Below are some records; find each line that carries the word "will" and copy it.

> _Data for this exercise_:
================================

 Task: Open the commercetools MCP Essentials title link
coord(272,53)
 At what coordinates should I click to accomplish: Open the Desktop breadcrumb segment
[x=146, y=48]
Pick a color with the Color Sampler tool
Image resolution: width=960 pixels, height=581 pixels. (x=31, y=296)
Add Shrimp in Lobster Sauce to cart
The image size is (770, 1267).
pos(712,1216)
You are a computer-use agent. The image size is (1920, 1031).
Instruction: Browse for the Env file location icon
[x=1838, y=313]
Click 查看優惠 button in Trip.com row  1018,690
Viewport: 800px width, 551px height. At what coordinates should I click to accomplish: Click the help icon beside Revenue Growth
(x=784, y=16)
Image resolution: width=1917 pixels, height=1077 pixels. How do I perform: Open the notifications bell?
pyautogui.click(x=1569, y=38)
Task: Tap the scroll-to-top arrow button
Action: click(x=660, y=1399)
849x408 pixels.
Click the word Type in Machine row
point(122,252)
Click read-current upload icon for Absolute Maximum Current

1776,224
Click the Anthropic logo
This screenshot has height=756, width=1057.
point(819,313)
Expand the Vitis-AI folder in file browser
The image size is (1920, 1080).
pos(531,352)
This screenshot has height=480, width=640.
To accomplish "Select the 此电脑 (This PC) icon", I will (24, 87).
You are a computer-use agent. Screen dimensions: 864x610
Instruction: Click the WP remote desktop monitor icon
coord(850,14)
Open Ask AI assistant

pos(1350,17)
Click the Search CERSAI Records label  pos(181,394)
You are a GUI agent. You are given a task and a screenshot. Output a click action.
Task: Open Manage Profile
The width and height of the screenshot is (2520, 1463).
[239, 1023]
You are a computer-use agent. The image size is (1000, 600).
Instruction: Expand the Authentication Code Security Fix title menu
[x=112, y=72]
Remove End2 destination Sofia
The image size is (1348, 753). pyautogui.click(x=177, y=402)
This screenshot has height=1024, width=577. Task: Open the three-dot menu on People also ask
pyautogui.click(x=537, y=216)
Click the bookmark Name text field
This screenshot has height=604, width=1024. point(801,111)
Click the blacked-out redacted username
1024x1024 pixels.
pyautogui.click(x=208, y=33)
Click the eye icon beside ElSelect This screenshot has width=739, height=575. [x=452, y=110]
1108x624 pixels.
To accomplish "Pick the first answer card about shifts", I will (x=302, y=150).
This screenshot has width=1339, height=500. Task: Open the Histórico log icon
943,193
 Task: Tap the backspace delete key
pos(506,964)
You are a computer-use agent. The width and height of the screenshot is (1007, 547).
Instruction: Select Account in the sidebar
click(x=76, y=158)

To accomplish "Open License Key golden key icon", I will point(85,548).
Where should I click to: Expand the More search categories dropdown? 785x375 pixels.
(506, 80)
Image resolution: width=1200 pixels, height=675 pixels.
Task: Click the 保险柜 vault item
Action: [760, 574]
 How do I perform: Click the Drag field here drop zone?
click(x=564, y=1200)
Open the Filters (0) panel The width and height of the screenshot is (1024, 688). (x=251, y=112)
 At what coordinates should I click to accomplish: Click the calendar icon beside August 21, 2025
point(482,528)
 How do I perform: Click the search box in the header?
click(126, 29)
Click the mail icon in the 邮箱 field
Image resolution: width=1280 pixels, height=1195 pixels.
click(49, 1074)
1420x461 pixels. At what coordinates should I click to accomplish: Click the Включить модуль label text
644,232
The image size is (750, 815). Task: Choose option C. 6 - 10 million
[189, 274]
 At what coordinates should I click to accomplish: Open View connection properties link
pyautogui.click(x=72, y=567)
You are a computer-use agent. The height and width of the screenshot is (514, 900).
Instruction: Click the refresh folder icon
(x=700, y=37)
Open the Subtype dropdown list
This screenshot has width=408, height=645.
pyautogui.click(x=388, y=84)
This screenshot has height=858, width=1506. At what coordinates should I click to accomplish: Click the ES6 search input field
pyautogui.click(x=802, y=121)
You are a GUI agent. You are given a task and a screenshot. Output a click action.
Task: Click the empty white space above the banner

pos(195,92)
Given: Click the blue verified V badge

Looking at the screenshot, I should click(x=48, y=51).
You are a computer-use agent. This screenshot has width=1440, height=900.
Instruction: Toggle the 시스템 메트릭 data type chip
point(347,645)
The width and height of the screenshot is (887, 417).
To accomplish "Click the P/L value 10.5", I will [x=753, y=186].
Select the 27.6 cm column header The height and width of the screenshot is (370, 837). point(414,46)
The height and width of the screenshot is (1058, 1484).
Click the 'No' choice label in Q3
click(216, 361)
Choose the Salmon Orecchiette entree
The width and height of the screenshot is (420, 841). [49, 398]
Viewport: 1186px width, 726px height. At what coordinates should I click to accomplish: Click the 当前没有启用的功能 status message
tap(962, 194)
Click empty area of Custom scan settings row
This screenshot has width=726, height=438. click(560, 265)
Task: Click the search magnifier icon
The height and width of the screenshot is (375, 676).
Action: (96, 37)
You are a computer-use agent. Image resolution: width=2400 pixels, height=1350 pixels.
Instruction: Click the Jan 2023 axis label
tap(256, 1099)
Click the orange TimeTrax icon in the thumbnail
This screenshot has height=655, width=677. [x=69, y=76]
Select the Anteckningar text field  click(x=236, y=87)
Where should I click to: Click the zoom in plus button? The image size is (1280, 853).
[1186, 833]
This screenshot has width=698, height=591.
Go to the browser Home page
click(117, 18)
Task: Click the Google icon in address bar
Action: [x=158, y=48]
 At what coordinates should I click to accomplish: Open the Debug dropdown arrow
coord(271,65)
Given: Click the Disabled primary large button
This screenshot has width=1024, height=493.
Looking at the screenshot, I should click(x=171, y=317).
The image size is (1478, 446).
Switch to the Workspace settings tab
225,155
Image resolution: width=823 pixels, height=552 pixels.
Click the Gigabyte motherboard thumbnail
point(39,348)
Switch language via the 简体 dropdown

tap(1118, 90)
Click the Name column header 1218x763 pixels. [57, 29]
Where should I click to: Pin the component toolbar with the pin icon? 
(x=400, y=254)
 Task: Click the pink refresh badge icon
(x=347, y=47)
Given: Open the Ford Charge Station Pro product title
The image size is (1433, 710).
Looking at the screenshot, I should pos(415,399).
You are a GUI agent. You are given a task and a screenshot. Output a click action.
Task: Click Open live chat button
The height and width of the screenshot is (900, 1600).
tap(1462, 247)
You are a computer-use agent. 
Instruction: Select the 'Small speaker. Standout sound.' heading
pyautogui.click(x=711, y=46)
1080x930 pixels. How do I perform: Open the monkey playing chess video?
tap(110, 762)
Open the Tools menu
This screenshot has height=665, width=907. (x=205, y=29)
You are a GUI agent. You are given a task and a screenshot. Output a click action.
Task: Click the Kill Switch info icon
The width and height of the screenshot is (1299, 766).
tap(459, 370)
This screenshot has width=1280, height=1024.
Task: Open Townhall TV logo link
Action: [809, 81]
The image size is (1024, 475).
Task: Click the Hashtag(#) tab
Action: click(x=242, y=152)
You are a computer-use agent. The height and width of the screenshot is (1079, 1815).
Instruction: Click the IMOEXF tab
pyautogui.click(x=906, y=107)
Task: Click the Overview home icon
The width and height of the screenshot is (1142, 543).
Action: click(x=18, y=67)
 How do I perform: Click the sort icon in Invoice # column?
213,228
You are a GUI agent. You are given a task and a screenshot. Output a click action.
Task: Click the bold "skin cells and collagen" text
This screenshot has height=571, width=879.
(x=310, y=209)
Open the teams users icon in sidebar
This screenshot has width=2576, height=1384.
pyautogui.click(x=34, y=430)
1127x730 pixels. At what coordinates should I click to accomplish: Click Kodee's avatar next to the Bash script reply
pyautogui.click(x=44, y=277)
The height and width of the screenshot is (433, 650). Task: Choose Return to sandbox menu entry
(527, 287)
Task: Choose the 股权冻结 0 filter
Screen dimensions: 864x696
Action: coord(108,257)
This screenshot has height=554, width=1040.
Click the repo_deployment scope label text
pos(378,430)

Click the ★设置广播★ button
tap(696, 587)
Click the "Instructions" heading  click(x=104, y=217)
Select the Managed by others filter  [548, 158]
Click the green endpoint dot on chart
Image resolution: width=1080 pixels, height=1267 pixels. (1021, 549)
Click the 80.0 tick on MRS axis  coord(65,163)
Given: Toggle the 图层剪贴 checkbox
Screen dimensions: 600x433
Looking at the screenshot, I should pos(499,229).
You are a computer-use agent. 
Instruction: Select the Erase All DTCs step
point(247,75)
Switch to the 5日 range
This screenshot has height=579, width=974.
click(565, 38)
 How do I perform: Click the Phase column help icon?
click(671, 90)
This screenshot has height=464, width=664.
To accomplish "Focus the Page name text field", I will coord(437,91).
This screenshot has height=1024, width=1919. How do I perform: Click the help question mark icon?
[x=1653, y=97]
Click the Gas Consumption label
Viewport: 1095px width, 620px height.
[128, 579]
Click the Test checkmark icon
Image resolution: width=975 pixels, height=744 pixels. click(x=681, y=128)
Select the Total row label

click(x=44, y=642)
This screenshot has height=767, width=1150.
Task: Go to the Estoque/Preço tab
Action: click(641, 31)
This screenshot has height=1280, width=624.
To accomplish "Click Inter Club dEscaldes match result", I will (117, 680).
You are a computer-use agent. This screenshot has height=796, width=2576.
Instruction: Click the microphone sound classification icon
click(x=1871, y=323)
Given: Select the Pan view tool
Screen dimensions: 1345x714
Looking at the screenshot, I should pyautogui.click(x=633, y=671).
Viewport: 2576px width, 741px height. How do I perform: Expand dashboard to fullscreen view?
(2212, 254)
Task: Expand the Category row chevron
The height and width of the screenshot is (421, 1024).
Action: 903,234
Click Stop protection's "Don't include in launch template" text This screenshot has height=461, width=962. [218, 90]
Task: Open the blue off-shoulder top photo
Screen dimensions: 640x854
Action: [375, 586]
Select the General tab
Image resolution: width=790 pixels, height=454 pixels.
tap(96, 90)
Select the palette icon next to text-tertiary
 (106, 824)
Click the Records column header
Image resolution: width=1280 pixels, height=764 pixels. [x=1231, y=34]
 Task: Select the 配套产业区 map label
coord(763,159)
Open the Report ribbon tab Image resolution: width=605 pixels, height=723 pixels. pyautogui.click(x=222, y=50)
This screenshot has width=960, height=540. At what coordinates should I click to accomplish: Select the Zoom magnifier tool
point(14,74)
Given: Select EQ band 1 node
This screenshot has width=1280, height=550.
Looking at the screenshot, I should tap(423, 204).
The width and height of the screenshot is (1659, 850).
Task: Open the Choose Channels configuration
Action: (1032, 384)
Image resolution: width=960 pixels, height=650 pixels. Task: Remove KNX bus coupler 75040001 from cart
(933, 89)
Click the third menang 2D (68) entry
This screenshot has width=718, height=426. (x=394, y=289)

================================

> _Exercise response_:
To accomplish "Select the 此电脑 (This PC) icon", I will (24, 87).
To accomplish "Pick the first answer card about shifts", I will (x=302, y=150).
To accomplish "Open License Key golden key icon", I will point(85,548).
To accomplish "Click the P/L value 10.5", I will [x=753, y=186].
To accomplish "Focus the Page name text field", I will coord(437,91).
To accomplish "Click Inter Club dEscaldes match result", I will (117, 680).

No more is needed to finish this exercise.